When you buy a puppy, you may not be aware that it's from a puppy mill. You bring this adorable puppy home and you love him/her, and you play with him, and he/she very quickly owns your heart. A few months later your puppy get sick and you take him to the vet. Over the next few months you've spent thousands of dollars in an attempt to restore the health of your beloved new pet. Within too few months your beautiful new puppy has died because of a disease or genetic defect caused by the over breeding, inbreeding, and the unsanitary conditions at the puppy mill; and a part of your heart goes with him. Now you, too, have become a victim of the horrible, cruel conditions of the puppy mill.

How did that happen? How did you get a puppy mill puppy? You bought him from a reputable pet store. Or maybe you answered an ad in the paper, or bought him on kijiji or e-Bay. Or perhaps you were well aware, but you wanted to "rescue" this one puppy and believed you were doing the right thing. Unfortunately, by rescuing that one puppy you've supported and encouraged the entire puppy mill industry and confirmed to them that there is a market for them to continue torturing these animals. There is only one way to stop the greed of the puppy mill breeder.
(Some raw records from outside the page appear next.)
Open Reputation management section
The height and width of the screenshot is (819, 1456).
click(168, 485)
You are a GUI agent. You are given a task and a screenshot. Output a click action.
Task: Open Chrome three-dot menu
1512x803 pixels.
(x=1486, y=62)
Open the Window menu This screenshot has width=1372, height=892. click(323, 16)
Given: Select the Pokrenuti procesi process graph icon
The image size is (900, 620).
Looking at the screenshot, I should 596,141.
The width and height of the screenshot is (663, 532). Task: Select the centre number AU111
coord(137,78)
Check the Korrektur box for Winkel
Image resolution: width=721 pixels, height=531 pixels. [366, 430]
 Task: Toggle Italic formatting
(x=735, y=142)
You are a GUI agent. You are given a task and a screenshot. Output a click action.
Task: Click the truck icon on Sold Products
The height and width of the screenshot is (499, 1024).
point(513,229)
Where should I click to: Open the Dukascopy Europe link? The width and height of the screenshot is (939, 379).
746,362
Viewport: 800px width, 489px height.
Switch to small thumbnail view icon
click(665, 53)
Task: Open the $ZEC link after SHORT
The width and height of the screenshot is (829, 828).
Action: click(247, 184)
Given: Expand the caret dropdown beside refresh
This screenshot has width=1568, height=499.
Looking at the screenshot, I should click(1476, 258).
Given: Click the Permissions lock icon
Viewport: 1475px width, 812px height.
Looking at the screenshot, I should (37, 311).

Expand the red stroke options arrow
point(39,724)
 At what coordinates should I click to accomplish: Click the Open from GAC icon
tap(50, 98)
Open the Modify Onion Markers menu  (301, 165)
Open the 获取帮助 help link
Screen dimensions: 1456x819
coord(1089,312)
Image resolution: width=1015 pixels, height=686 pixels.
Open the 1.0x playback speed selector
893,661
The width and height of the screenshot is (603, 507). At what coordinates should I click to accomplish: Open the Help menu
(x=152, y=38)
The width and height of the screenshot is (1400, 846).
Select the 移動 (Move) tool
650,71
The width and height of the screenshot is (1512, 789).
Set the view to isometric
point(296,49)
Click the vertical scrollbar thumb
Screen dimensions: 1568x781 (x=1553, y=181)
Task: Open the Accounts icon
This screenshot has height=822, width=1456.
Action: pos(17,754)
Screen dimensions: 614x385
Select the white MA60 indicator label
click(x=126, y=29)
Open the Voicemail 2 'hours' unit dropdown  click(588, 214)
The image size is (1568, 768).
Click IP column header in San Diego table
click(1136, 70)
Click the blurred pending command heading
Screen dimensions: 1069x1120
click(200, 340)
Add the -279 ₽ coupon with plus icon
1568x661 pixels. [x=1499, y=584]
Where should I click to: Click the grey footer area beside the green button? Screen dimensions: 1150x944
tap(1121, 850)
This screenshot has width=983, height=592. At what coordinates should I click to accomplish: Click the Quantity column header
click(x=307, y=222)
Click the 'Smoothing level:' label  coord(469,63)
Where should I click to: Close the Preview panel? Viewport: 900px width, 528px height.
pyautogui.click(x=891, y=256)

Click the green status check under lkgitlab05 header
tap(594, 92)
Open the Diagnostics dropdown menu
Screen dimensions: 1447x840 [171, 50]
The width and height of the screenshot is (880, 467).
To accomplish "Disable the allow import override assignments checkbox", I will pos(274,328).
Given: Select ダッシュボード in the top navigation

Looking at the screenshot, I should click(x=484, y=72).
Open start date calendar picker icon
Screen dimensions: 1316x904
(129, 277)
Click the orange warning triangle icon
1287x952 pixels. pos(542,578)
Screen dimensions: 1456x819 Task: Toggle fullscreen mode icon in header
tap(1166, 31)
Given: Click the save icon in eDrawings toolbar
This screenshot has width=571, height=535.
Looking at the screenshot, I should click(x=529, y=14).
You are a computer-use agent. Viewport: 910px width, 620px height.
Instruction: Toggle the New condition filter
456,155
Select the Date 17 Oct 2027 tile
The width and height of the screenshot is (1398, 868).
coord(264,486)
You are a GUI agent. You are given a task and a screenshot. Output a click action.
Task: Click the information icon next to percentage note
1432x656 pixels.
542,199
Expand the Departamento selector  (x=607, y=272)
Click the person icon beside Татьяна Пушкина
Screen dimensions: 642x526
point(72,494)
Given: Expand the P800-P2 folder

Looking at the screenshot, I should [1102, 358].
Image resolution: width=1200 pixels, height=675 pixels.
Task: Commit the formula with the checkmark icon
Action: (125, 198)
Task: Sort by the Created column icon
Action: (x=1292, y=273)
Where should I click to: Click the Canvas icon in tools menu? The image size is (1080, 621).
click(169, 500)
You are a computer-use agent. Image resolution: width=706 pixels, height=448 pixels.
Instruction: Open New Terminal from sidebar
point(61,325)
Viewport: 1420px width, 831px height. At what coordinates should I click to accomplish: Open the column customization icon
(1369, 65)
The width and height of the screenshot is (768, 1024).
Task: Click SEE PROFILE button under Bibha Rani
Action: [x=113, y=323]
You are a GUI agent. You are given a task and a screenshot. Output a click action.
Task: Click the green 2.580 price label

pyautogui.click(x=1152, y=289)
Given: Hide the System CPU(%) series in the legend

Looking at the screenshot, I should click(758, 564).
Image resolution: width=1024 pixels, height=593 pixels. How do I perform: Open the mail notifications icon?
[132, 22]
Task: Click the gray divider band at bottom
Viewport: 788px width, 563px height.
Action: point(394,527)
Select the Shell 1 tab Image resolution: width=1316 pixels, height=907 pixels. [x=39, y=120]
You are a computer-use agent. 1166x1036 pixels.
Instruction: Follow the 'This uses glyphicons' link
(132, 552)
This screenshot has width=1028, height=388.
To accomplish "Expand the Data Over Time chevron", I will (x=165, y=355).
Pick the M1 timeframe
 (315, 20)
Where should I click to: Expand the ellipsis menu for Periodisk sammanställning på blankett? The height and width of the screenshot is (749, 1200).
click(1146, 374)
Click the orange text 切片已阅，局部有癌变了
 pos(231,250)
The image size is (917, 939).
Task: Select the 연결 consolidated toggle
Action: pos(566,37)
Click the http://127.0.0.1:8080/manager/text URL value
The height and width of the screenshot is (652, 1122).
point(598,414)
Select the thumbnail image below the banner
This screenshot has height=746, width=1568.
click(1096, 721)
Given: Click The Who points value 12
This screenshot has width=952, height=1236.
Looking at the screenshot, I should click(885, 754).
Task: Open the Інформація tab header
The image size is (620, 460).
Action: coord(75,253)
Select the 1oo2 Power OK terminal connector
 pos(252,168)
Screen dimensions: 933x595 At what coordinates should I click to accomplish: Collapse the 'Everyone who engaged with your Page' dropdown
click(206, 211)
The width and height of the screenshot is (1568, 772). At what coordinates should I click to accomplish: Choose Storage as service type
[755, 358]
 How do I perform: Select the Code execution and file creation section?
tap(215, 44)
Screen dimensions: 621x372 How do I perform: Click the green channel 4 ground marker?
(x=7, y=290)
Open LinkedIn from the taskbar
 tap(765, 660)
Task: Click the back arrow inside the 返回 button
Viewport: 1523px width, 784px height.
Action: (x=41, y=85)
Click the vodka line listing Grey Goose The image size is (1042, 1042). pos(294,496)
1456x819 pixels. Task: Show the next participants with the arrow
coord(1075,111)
No customers. No customers equals no profits, and that's the only reason puppy mills exist. Most pet stores sell puppy mill dogs. Some know exactly where these puppies come from and lie about it, and others buy from a third party or broker and are lied to about it. Often the lineage papers are falsified to give the illusion of a pure bred dog. It is an educated guess that there are approximately 10,000 puppy mills in the United States alone. Because puppy mills try to stay in hiding, no one knows for certain. But it is estimated that 60 million puppies are born in puppy mills each year. This is much more than "just a problem". This is a catastrophe of pandemic proportions.

It would be fabulous to have enforceable government legislation to prevent puppy mills. That would help, but it will not eliminate them. There's only one thing that will truly put an end to them completely... an educated public. Only YOU have the power to truly stop them. Millions of dogs are put to sleep each year because of overcrowding. There is really no need to support puppy mills. There is an endless supply of good healthy dogs to adopt; many of them purebreds. Contact your local animal shelter or humane society. If you have your heart set on a puppy or a particular breed of pet, go to a legitimate, licensed breeder. You may have to wait a bit for the proper timing of the next litter, but it will absolutely be worth it. Legitimate breeders breed for the love of these animals; they are committed to improving the breed. Their dogs are well cared for, and the parents are screened for genetic diseases. To find a good breeder you can start by asking your local Veterinarian for a referral.

Here's a tip to ensuring you're dealing with a legitimate agency or breeder. A true, reliable breeder will never sell to a pet store. You will likely be asked to fill out an application and go through an interview process before you are given a dog. If someone just gives you a dog because you want one and have money; that should be a huge "red flag". Good breeders and shelters are interested in matching our canine friends with appropriate, responsible families that will treat the dog properly and give the dog a good home.

You should always be welcome to visit the home where your potential new dog was born and raised to date. If, for any reason, you are refused this request, you are likely dealing with a puppy mill. Don't get scammed by a puppy mill. Some ads over the internet or in the newspaper may offer "free to a good home" dog. Then they charge $300-$500 for shipping and possibly bogus medical attention (check-ups or shots for example). Don't fall for it! For more information about puppy mills visit the ASPCA (the American Society for the Prevention of Cruelty to Animals) or the CFHS (Canadian Federation of Humane Societies)

So choose your pets wisely and remember to hug them today.